La supra-nationalité des résolutions de l’ONU et le principe de primauté des résolutions et autres textes légaux de l’ONU sur les Constitutions ivoirienne, burkinabée et autres a contraint de nombreux États à également se doter d’une législation qui favorise l’accès et le droit à la propriété des femmes à la terre et à toute autre propriété. Aussi, les droits fonciers et de propriété pour de nombreuses femmes africaines sont-ils prévus dans les constitutions nationales. Mais le triste constat est qu’en milieu rural, il encore très difficile pour une femme de participer aux débats publics autour des sujets sensibles tels que le foncier rural parce qu’elles ne sont pas propriétaires.

Afin d’assurer le respect des droits des femmes à la terre, à la propriété, à l’héritage et au logement, les États devraient :

  • Revoir leurs lois d’une façon intégrée et participative pour s’assurer que toutes les lois protègent convenablement les droits des femmes à la terre et au logement, notamment les droits successifs, et en cas de besoin, adopter de nouvelles lois et de nouvelles politiques en vue d’assurer la réalisation intégrée de ces droits.
  • Concevoir et mettre en application des programmes de sensibilisation et d’éducation élargis sur les droits des femmes à l’égalité et à la non-discrimination. Les États devraient s’assurer que ces programmes traitent des lois et des normes liées aux droits humains, particulièrement le droit au logement adéquat, à la terre et à l’héritage.

§ §

• **Objectif énoncé**: Pourriez-vous transcrire fidèlement le passage de l'extrait sur les droits fonciers des femmes qui va de « Afin d’assurer le » jusqu'à « et à l’héritage. » ? Les données n'entrent pas en jeu ici.

§ §

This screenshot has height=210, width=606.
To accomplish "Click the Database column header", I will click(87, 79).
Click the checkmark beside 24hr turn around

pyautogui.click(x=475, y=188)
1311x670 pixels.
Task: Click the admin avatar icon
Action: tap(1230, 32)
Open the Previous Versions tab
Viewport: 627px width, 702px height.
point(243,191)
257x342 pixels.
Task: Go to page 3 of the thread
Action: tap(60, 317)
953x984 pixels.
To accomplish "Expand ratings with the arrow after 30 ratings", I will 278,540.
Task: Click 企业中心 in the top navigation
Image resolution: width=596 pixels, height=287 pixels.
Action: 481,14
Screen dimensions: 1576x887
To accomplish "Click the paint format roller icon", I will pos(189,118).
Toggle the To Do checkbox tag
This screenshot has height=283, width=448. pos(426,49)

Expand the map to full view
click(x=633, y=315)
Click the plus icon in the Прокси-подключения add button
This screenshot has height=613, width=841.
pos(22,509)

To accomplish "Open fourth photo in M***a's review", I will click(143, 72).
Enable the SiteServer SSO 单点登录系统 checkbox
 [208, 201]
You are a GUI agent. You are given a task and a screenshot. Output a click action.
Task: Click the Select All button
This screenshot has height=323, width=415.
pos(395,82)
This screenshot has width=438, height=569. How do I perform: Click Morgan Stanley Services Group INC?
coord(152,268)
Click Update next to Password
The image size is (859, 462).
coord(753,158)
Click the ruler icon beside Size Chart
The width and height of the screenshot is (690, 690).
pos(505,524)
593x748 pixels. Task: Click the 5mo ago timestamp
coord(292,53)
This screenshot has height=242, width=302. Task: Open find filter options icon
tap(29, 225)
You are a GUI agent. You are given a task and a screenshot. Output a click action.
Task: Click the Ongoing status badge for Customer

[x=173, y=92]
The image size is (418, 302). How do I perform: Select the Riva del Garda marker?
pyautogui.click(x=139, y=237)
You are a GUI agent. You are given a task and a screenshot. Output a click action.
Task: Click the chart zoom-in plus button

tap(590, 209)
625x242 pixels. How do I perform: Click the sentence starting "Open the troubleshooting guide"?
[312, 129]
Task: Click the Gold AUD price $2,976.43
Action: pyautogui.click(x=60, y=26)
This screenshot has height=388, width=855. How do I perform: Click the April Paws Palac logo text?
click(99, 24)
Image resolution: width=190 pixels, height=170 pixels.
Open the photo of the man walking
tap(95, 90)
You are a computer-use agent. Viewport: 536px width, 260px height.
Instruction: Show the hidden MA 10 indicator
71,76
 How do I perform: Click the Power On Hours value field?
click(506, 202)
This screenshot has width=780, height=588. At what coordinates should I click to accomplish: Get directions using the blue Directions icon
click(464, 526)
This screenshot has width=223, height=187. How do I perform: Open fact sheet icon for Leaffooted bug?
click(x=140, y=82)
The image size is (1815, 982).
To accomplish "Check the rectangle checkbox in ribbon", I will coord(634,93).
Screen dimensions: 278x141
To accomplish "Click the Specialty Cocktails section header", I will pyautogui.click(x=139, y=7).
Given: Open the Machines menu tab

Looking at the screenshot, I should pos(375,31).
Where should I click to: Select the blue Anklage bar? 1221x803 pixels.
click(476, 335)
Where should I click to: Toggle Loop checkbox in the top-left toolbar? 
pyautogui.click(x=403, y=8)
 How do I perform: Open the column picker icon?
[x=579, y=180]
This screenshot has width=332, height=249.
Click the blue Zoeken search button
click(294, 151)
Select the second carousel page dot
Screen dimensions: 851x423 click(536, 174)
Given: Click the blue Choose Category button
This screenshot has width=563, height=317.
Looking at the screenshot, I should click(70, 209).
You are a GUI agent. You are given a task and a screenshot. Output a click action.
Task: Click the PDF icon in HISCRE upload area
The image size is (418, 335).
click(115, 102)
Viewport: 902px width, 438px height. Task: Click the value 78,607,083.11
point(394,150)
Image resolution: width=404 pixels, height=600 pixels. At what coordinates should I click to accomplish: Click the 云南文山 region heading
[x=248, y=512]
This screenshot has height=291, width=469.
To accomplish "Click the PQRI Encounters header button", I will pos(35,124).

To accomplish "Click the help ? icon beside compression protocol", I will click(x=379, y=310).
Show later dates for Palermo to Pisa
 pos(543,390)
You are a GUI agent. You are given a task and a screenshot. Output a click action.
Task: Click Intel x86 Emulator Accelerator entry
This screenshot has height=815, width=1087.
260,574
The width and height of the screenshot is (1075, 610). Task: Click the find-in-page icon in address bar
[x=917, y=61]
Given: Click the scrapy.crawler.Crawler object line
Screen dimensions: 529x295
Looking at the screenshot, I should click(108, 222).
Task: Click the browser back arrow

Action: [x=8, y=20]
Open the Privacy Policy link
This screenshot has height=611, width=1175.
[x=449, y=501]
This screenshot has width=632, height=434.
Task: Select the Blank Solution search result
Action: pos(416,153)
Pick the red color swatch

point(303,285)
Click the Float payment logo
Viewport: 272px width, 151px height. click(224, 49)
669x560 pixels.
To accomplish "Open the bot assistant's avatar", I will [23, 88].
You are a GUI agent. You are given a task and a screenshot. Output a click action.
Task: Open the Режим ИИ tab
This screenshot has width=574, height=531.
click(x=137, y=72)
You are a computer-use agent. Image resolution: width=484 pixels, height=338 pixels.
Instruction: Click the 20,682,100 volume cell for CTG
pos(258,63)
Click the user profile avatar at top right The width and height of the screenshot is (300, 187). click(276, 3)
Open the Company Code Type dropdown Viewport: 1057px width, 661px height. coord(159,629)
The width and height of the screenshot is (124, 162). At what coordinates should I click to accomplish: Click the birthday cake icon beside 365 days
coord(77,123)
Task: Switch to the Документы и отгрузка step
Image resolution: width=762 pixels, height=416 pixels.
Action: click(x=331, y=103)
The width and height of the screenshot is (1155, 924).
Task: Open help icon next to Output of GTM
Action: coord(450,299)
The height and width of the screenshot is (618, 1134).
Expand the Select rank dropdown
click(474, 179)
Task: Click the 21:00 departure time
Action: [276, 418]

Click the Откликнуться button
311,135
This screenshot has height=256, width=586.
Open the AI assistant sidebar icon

§ §

• **Réponse attendue**:
Afin d’assurer le respect des droits des femmes à la terre, à la propriété, à l’héritage et au logement, les États devraient :

  • Revoir leurs lois d’une façon intégrée et participative pour s’assurer que toutes les lois protègent convenablement les droits des femmes à la terre et au logement, notamment les droits successifs, et en cas de besoin, adopter de nouvelles lois et de nouvelles politiques en vue d’assurer la réalisation intégrée de ces droits.
  • Concevoir et mettre en application des programmes de sensibilisation et d’éducation élargis sur les droits des femmes à l’égalité et à la non-discrimination. Les États devraient s’assurer que ces programmes traitent des lois et des normes liées aux droits humains, particulièrement le droit au logement adéquat, à la terre et à l’héritage.